FOM: Feferman wet blanket for f.o.m.?

wtait@ix.netcom.com wtait at ix.netcom.com
Tue Mar 17 12:42:12 EST 1998


Robert Tragesser (17/3) wrote, while protesting the label wet blanket for 
Sol Feferman

>(Where one does
>not take the "philosophy of mathematics" to be
>that in-bred academic discipline,  but "philosophy" in
>Plato's sense,  as a thinking about mathematics that
>aims to make us wiser about and at mathematics -- that
>aims to make mathematicians fully GOOD mathematicians. --

Robert, I protest this view of Plato, who `would have' seen the question 
of the existence of large cardinals and CH as the leading problems in 
fom, i.e. for the dialectician.
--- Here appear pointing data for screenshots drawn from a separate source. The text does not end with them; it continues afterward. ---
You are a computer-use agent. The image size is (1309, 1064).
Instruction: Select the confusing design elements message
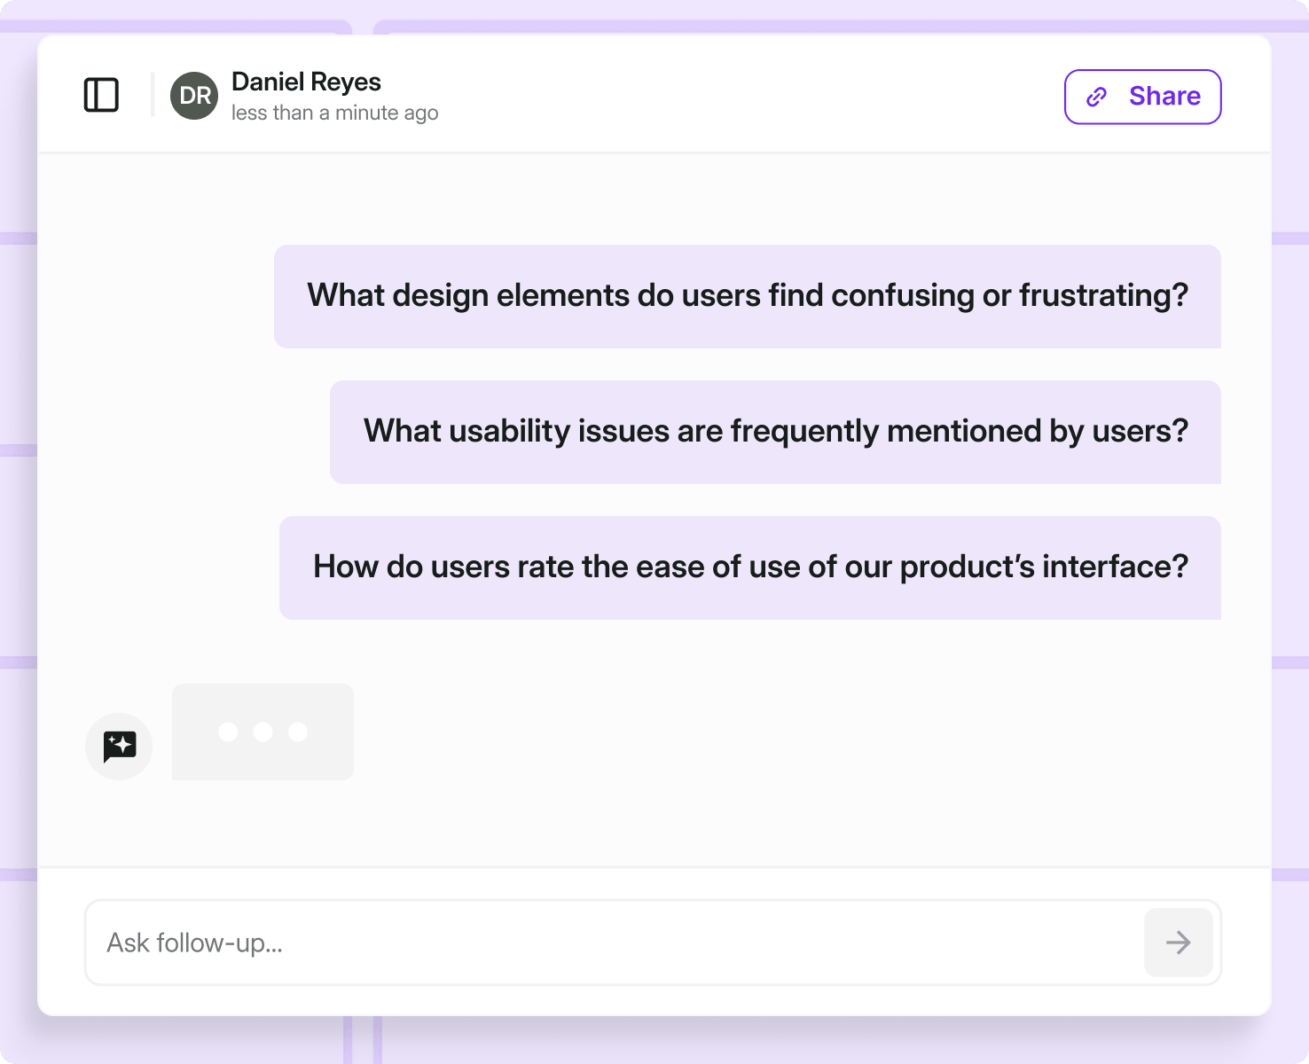[748, 296]
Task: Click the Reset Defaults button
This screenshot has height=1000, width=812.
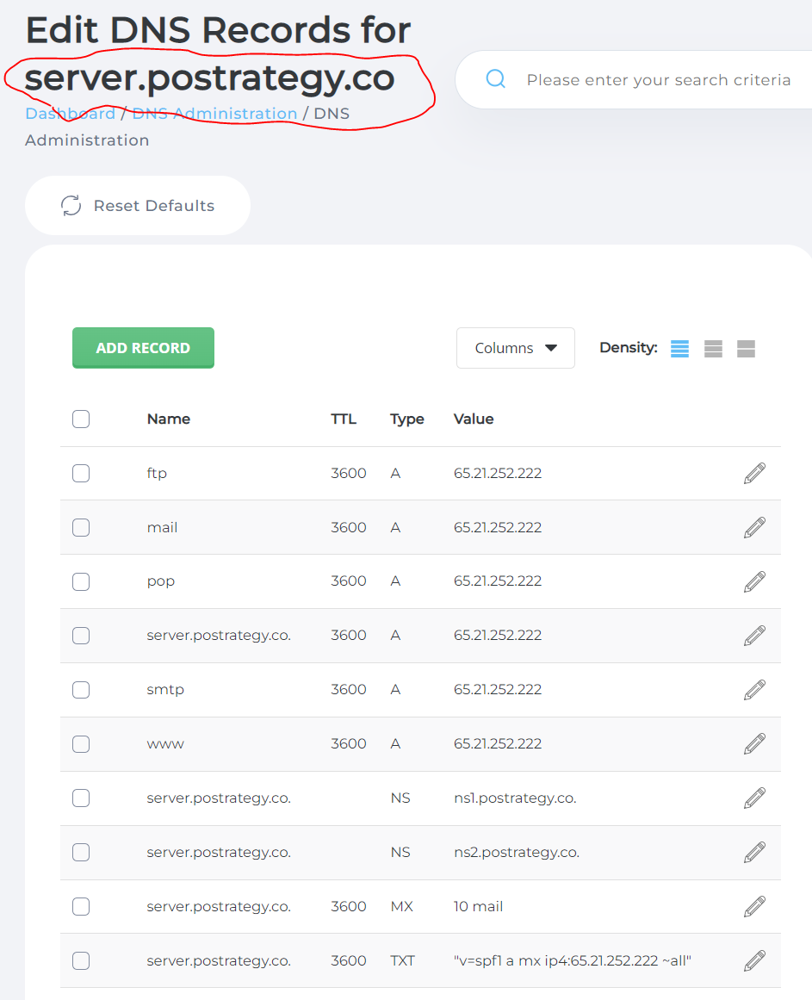Action: coord(137,205)
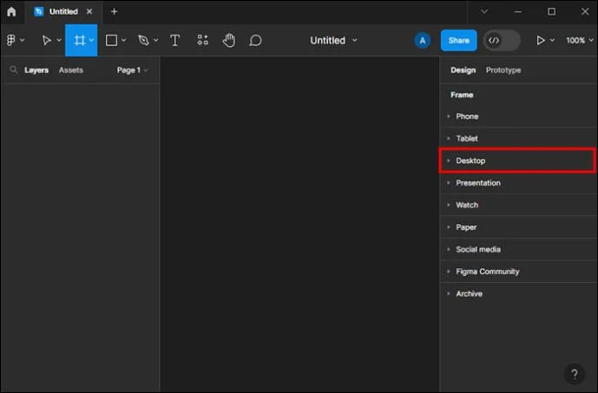Viewport: 598px width, 393px height.
Task: Select the Text tool
Action: [174, 40]
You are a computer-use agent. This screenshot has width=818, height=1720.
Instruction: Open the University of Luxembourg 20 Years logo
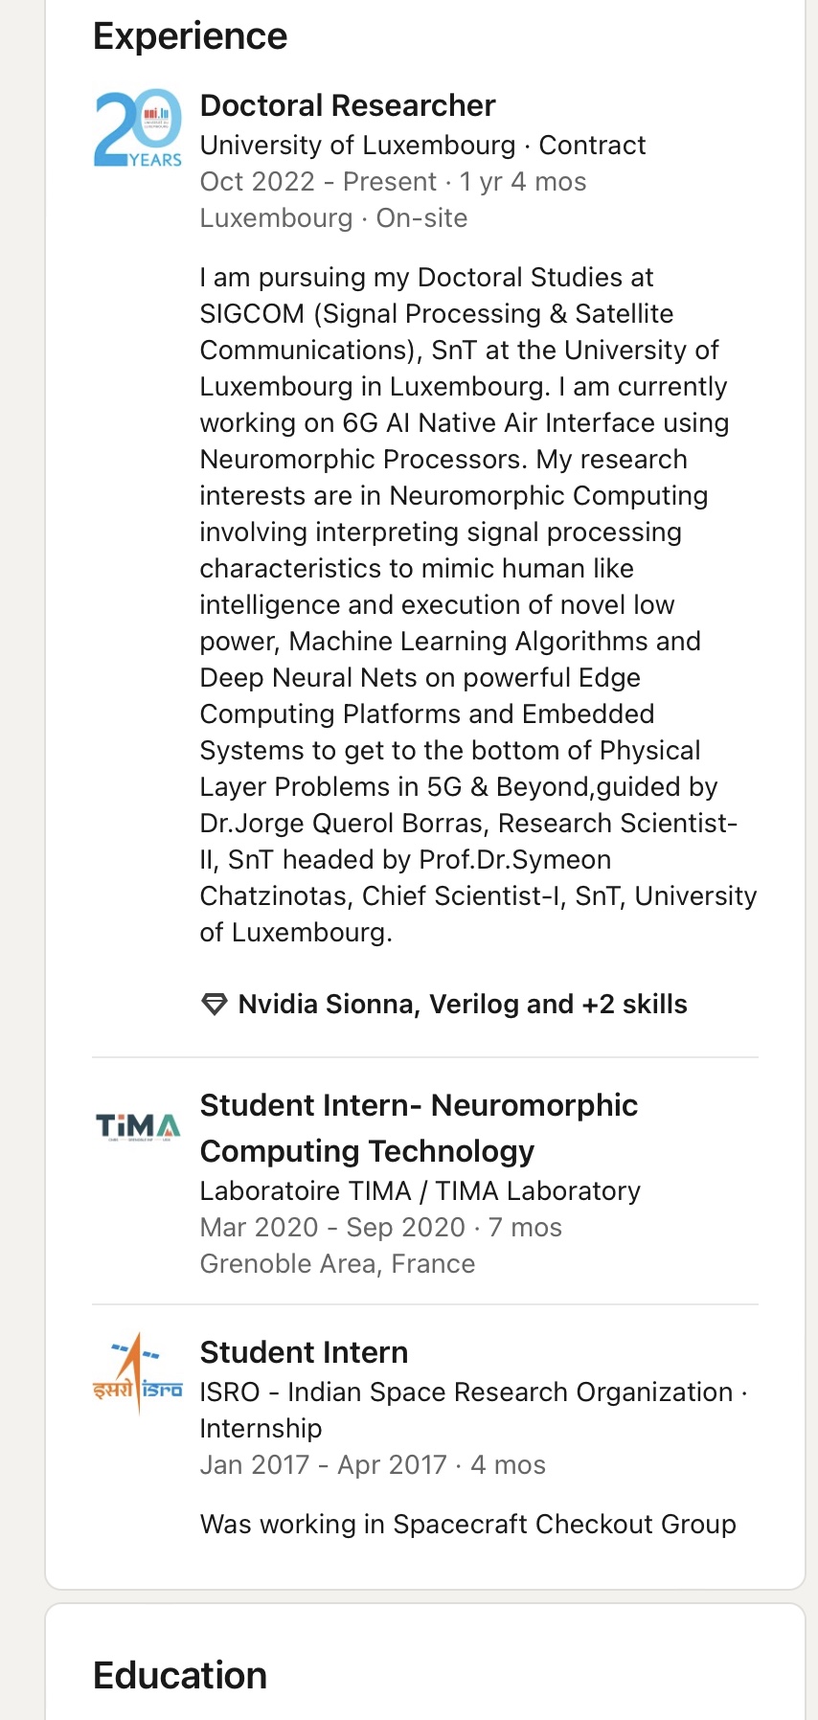pyautogui.click(x=138, y=128)
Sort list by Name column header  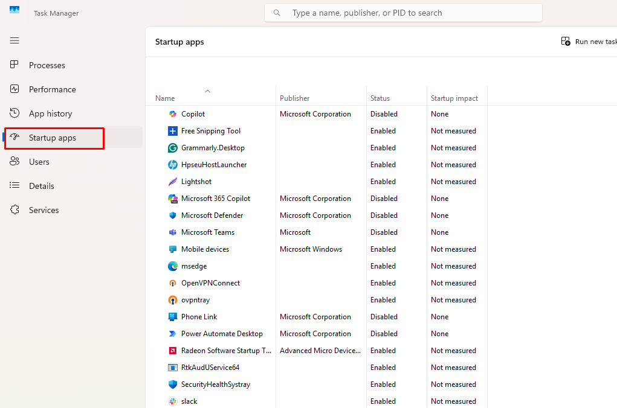(x=165, y=98)
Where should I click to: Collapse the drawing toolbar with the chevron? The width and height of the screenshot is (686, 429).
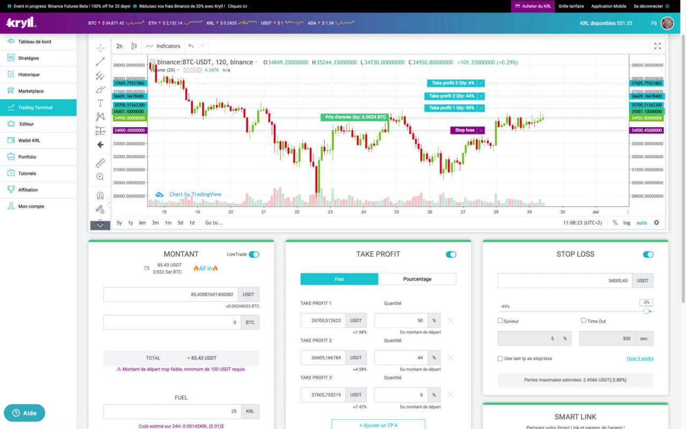pos(100,225)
In his discussion of mathematics 
(properly, exact science) e.g. in the _Phaedo_ (the `second best method') 
and in the Divided Line simile in the _republic_ (noesis), he was arguing 
precisely for foundations in the sense of *finding the first principles 
for these sciences*. There is enough contemporary literature contributing 
to the idea of Plato as, to be sure a genious, but one whose ideas are 
either totally obscure (which, forgive me, I think the ones you are 
attributing to him are) or are such that one would have to be thick as a 
log to pretend to understand, much less believe. 

No need to slander one while defending another.